== Problem description ==
Only the final stretch of lines is needed: output exactly the line containing "The width and height of the screenshot is (432, 311)." and all lines following it in the listing below.

== Records provided ==

+ + + + + + +

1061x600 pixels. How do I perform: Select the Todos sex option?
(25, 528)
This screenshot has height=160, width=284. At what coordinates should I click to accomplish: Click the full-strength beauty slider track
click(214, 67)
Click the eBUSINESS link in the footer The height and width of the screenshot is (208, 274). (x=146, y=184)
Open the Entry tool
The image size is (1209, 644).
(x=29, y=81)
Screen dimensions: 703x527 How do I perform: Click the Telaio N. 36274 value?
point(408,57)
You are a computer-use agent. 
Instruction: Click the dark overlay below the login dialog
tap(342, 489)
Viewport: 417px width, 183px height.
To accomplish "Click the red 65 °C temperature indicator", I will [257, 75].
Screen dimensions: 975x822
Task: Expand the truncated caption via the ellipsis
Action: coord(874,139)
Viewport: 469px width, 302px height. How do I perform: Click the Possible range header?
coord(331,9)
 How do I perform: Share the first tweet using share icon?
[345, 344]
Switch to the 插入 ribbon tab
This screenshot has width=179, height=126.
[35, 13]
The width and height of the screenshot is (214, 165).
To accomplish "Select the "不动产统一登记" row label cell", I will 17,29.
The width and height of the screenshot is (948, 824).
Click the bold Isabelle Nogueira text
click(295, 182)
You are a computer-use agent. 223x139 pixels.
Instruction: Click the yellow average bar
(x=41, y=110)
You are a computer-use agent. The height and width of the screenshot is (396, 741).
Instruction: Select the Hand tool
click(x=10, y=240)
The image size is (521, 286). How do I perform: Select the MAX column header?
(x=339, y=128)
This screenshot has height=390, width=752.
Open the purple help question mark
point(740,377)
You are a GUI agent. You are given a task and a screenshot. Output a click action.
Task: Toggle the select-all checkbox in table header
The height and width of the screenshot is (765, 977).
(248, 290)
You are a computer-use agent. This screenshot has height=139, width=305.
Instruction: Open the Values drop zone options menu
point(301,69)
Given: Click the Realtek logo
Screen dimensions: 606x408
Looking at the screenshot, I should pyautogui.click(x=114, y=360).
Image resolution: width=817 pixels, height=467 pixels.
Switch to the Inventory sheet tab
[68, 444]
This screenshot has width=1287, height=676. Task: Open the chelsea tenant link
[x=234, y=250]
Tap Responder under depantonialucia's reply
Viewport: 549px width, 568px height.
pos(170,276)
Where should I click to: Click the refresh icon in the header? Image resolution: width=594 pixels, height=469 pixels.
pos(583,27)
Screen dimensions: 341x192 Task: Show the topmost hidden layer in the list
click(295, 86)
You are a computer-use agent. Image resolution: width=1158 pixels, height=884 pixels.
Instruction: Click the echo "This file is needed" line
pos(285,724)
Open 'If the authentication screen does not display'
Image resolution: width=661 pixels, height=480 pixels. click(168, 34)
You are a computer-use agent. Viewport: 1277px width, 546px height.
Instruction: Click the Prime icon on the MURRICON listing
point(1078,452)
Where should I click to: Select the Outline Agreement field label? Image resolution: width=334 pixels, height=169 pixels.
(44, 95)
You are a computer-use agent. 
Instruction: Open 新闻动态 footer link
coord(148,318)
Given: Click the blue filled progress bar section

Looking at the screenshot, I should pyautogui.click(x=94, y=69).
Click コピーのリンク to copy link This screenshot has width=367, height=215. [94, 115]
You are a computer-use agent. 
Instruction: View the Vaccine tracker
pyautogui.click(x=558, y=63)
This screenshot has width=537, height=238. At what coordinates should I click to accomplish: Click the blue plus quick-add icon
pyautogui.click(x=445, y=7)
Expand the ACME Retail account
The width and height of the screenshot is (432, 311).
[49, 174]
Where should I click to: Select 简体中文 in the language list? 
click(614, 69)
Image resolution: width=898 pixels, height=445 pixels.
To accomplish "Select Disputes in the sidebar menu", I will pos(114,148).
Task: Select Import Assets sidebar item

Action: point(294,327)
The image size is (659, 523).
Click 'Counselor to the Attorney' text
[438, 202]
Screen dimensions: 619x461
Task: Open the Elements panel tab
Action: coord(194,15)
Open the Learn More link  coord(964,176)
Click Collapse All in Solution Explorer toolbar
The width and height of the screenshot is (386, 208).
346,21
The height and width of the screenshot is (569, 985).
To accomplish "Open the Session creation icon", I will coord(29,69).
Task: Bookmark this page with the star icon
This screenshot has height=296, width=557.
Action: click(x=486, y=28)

+ + + + + + +

== Result for this task ==
The width and height of the screenshot is (432, 311).
[49, 174]
Where should I click to: Select 简体中文 in the language list? 
click(614, 69)
Image resolution: width=898 pixels, height=445 pixels.
To accomplish "Select Disputes in the sidebar menu", I will pos(114,148).
Task: Select Import Assets sidebar item

Action: point(294,327)
The image size is (659, 523).
Click 'Counselor to the Attorney' text
[438, 202]
Screen dimensions: 619x461
Task: Open the Elements panel tab
Action: coord(194,15)
Open the Learn More link  coord(964,176)
Click Collapse All in Solution Explorer toolbar
The width and height of the screenshot is (386, 208).
346,21
The height and width of the screenshot is (569, 985).
To accomplish "Open the Session creation icon", I will coord(29,69).
Task: Bookmark this page with the star icon
This screenshot has height=296, width=557.
Action: click(x=486, y=28)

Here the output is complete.